A First-in-Industry Pilot:
Three things to validate
Technology
Could Mitek's verification engine handle real-world ID variety and quality at the speed retail banking demands?
Adoption
Would branch colleagues actually choose this new flow over their familiar manual workflow?
Experience
Would the colleague and customer flows feel intuitive enough to outperform the legacy manual process?
My Role & Approach
As the lead UX designer, I owned the end-to-end experience design, from the colleague triggering DVS on their screens, to the customer receiving and completing verification on their phone, back to the colleague continuing the onboarding process once verification was confirmed.
End-to-End Experience Design
Defined the complete user journey across both the colleague-facing screen experience and the customer-facing mobile verification, ensuring seamless handoffs between the two.
Cross-Pod Coordination
Coordinated design across three separate pods. Aligning designers, developers, product owners, and BSAs so each team understood the big picture while delivering within their scope.
Stakeholder Advocacy
Presented the colleague-facing design to business partners, articulating design rationale and securing buy-in on key decisions that shaped the final experience.
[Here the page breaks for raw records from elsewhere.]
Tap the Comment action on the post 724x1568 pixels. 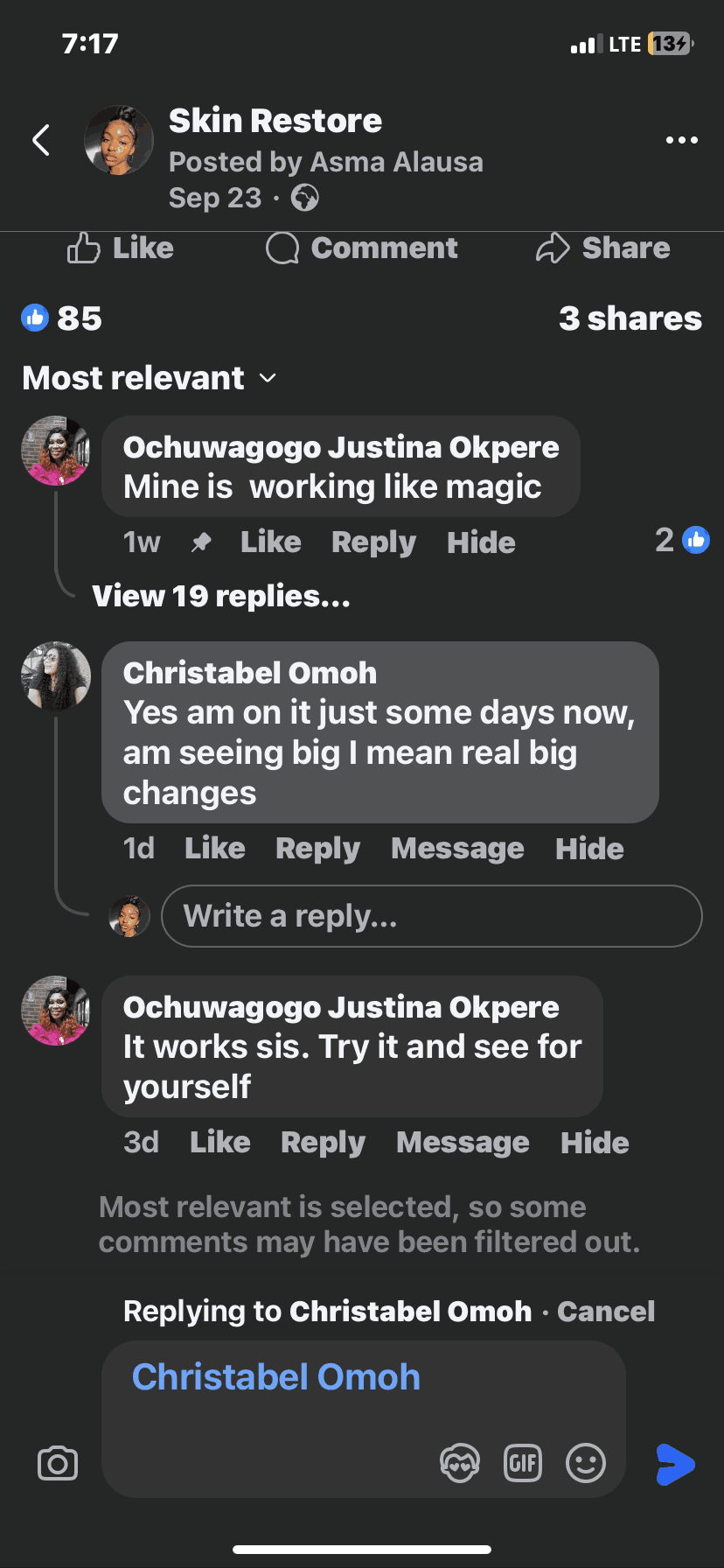pos(362,248)
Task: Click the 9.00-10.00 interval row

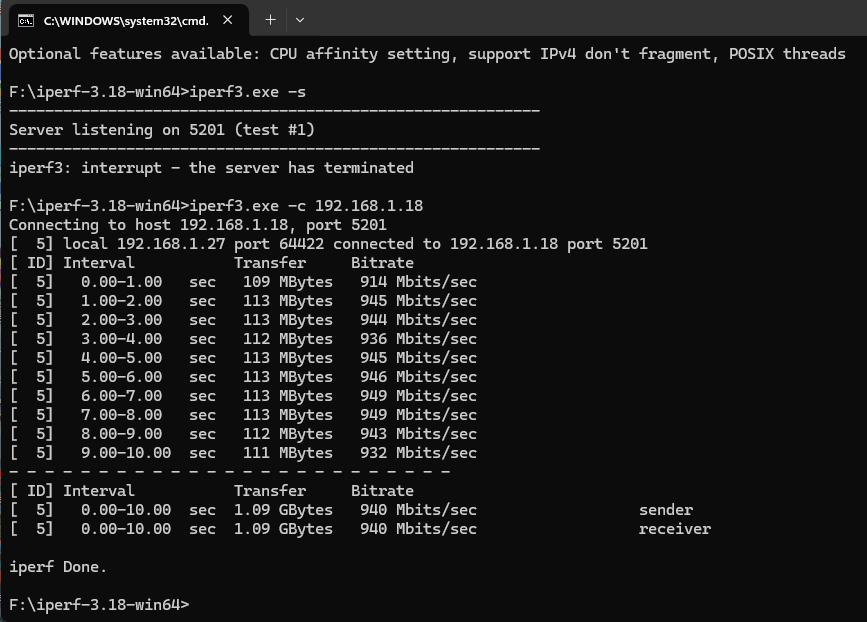Action: [243, 453]
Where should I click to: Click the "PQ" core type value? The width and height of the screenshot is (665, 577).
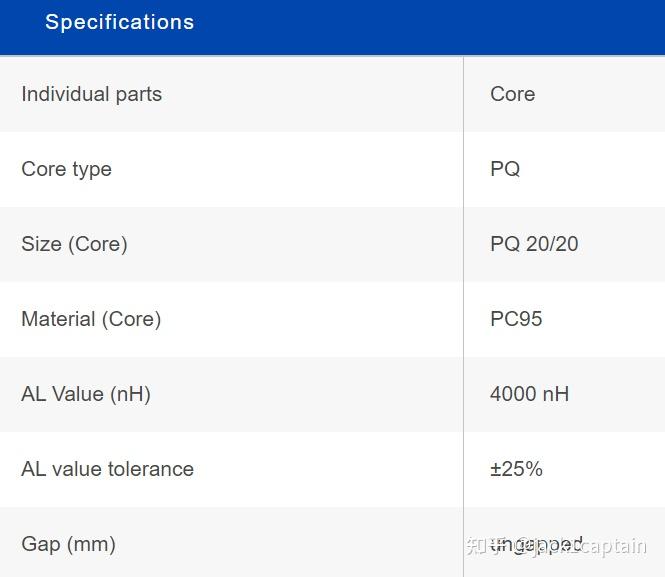tap(505, 169)
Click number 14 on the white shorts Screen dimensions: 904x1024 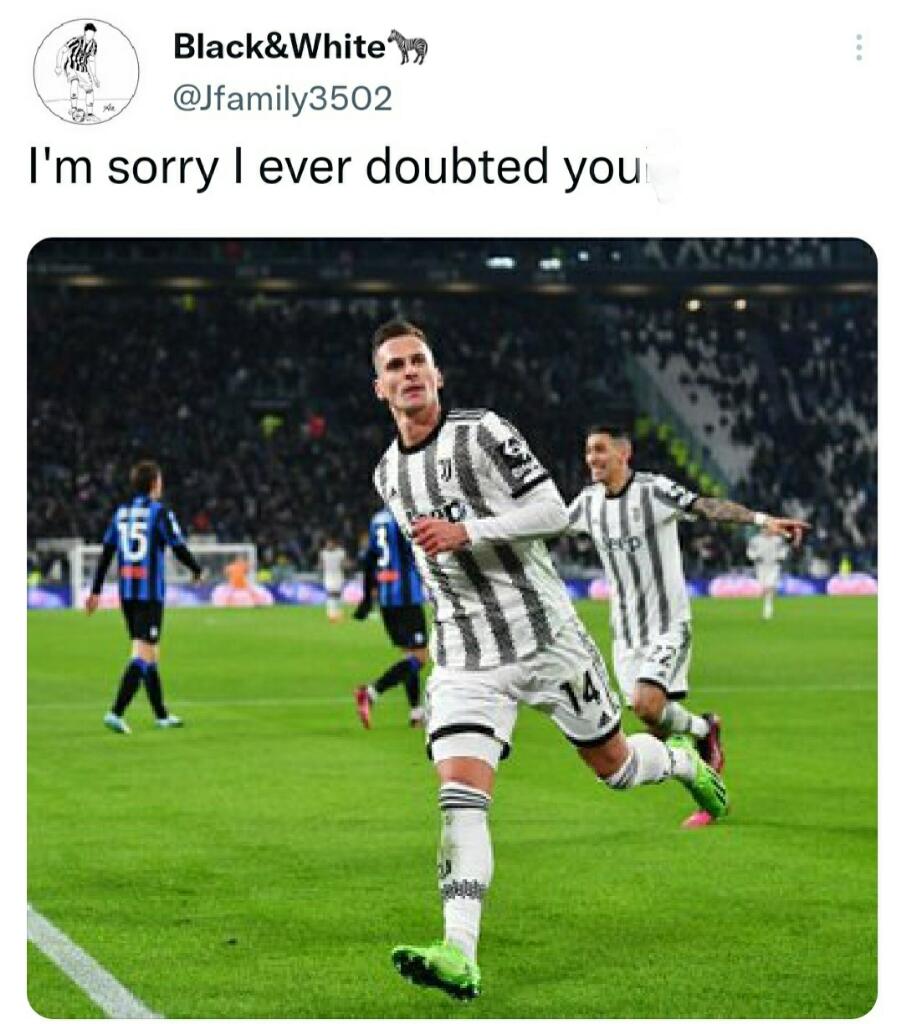pyautogui.click(x=585, y=692)
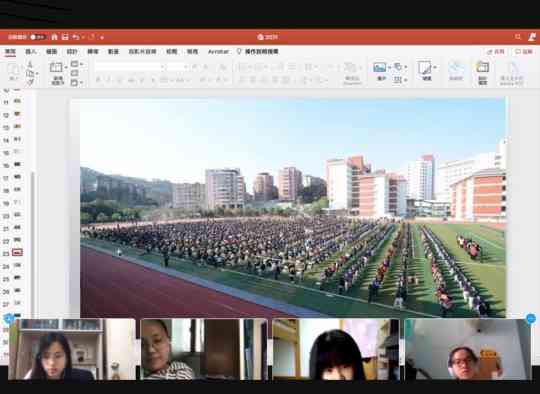The width and height of the screenshot is (540, 394).
Task: Switch to the 插入 ribbon tab
Action: (31, 52)
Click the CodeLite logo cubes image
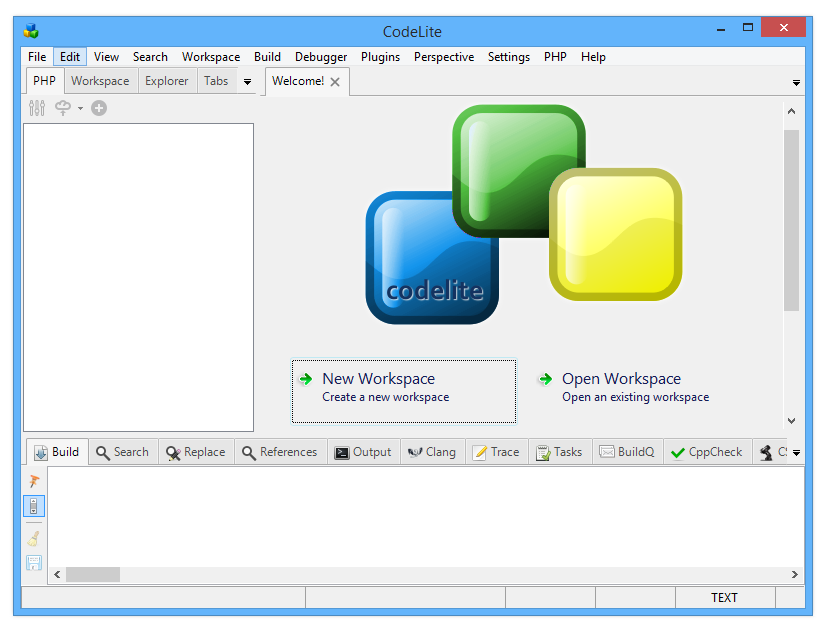The height and width of the screenshot is (626, 838). click(523, 214)
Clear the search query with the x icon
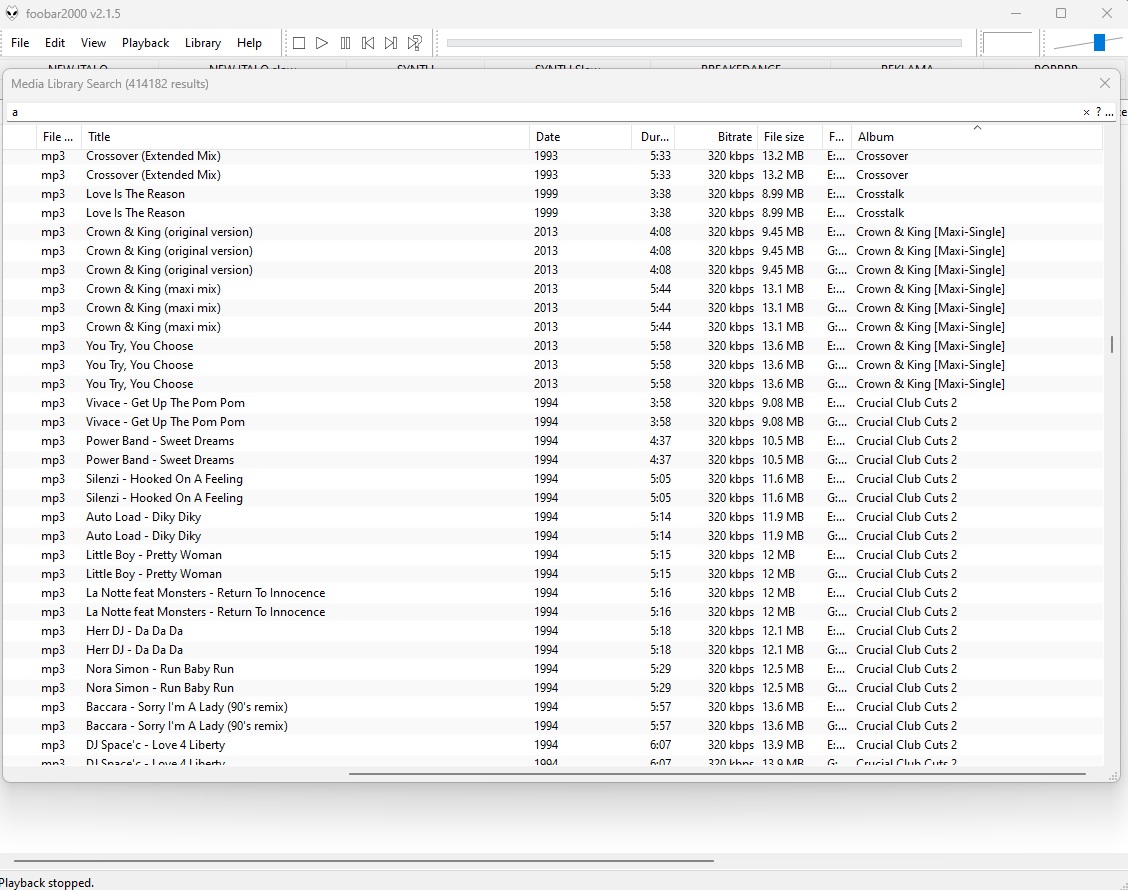The image size is (1128, 890). tap(1086, 112)
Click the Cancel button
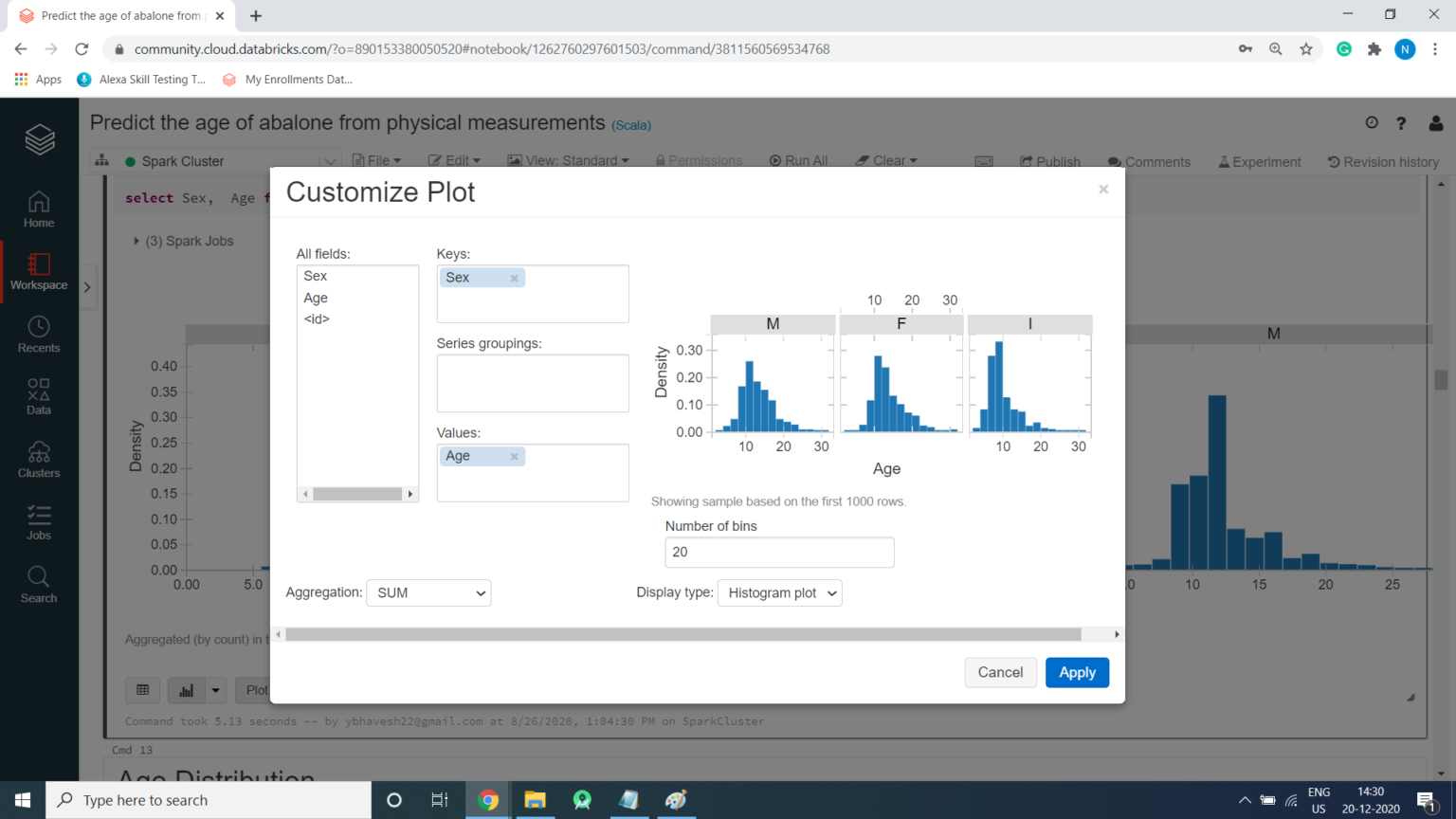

This flow map was the single source of truth I maintained to keep all three pods aligned on the end-to-end experience — from the colleague initiating DVS through customer verification and back to onboarding.
The Challenge
TD Bank's branch colleagues manually verified customer IDs during account opening — a process that was slow, inconsistent, and vulnerable to fraud. With 1,100+ branches processing thousands of new accounts monthly, the manual approach couldn't scale. Colleagues had no standardized way to validate IDs, leading to inconsistent decisions and increased fraud risk.
Problem Statement
"How might we make it easier for colleagues to ID proof our customers in the branch, making everyone feel more confident and safe?"
Process Transformation
Before: Manual Review
Colleagues visually inspected physical IDs, relying on personal judgment.
Inconsistent validation standards across 1,100+ branches.
No permanent digital record of the ID for future compliance audits.
High vulnerability to sophisticated fraudulent documents.
After: Digital Verification
Digital scanning and facial recognition handle the heavy lifting.
Standardized, system-driven pass/fail decisions.
Permanent digital ID records stored securely for compliance.
Automated verification drastically reduces fraud risk.
Research & Discovery
Comprehensive
Competitive analysis of existing verification solutions in the market.
5
Key themes identified from in-depth interviews with branch colleagues and store managers
Colleague Insights: 5 Key Themes
Efficient Technology
Store managers imagined a simple experience, similar to the DMV. Colleagues take a picture, scan the ID, and the system does the rest.
Trigger DVS Early
Store managers expressed a need to have DVS done early in the process so they don't waste time on other pieces of account opening.
Process Consistency
Colleagues want to know what goes into a pass/fail decision and the factors that determine if an ID qualifies as legitimate.
Store IDs & Attestations
An added benefit of DVS is storing the ID on the customer profile permanently for future compliance records.
Consider Edge Cases
We need to consider what kinds of documents work with the solution, including non-resident aliens (NRAs) or minors.
Key Design Decisions
Trigger DVS Early
Informed by: Trigger DVS Early & Efficient Technology
Research showed colleagues wasted time on later steps when IDs failed. Moving verification to the start of onboarding saved time and reduced frustration.
Leverage Existing Flow
Informed by: Process Consistency
Another team had already designed the customer-facing DVS experience. We focused strictly on the colleague side, ensuring seamless handoff between the two experiences.
Design for Edge Cases
Informed by: Consider Edge Cases & Store IDs
We accounted for multiple document types, non-resident aliens requiring multiple IDs, and minor account openings — ensuring the system handled real-world complexity.
Design Evolution
The colleague flow went through multiple iterations. We explored different ways to initiate the verification—from QR codes to SMS links—and refined the waiting states based on feedback from branch testing.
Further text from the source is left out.